Pro Evolution Soccer 2011 3D
The beautiful same.
Fittingly for a sport beset by clichés, PES 2011 3DS is the quintessential game of two halves: one muddy boot sliding into a glorious 3D future, the other trailing stubbornly in the past.
To be clear, Konami's first 3DS title is the most convincing sales pitch for the extra dimension that I've not so much laid my eyes on, but popped them out over in the launch line-up. And yet, at the same time, its implementation serves to highlight the limitations of the technology when applied to the football field.
The endlessly iterative, annualised development of football gaming's top clubs, PES and FIFA, means evolution is rarely revolution. At first sight, spotting differences feels rather like standing in front of a mirror and trying to see your hair grow.
But with PES 2011 3DS – indeed with the console in general – the first time you experience glasses-free 3D is a bit of a 'wow' moment. If I wanted to impress people with my snazzy new toy, the first game I'd show them is PES in 'Player' view.
To gaze from one end of the pitch to the other, with the 3D slider set to max, is to be in awe of the magnificent trick 3DS plays in convincing you that you are staring deep into a real, palpable space. At first sight it's a revelation, pregnant with the possibilities that bold new technology always promises.

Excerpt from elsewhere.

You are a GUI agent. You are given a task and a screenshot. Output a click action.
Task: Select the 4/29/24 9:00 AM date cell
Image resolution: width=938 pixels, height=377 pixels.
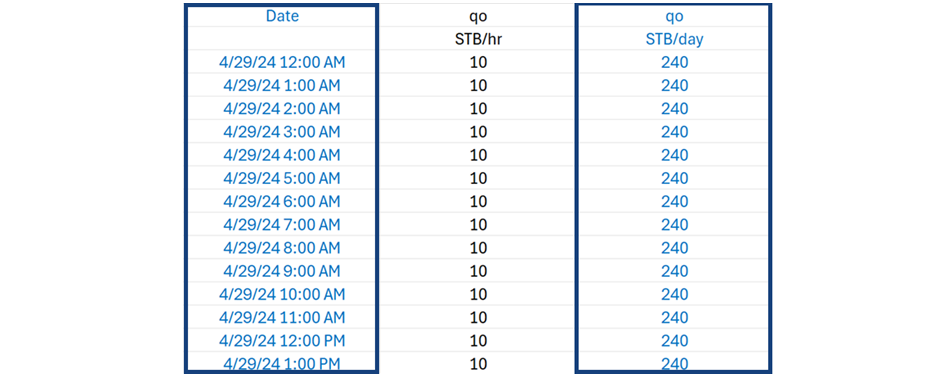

The camera locks to a selected player while dynamically following the action, with an arrow icon at the player's feet pointing toward the opposition's goal. On the attack, charging down the middle of the pitch, breaching the defence with a beautifully-weighted through ball that your striker sprints onto, takes around the onrushing keeper and wallops into the roof of the net: breathtaking stuff.
Try defending against a team doing the same to you, though, and it's basically a disaster. At crucial moments, particularly when the opposition whips a ball into the area, you have little awareness of player positions as the camera thrashes around to follow the action. At such times, skill and strategy go out of the window and the enterprise is fatally undermined.
That's not to dismiss this view entirely, as the awareness of space when knocking the ball around the middle of the park is unsettlingly impressive. But it's far too hit-and-miss for serious long-term play.
Konami offers four alternatives: NormalClose, a horizontal view that's basically useless as you can only see half the pitch; VerticalClose, which locks the 'Player' view on the opposition goal, so even more unhelpful for defending; VerticalWide; and Wide.
The latter is standard PES view (though not as wide as some might like), which I can see many will default too before long. Here the impact of 3D is significantly less arresting. But while the sense of depth is diminished, what it does do, cleverly, is make what you are seeing on-screen somehow bigger, drawing you in subtly but irresistibly in a way that only becomes obvious when you turn off the 3D and it all seems rather flat and drab.
Surprisingly, though, my current preference is for VerticalWide, which is set back sufficiently to see enough of the game while giving the wonderful feeling of 3D space. It's familiarity with an exotic coat of freshness and one that, all credit to Konami, in the football genre is only currently available on this platform and in this game.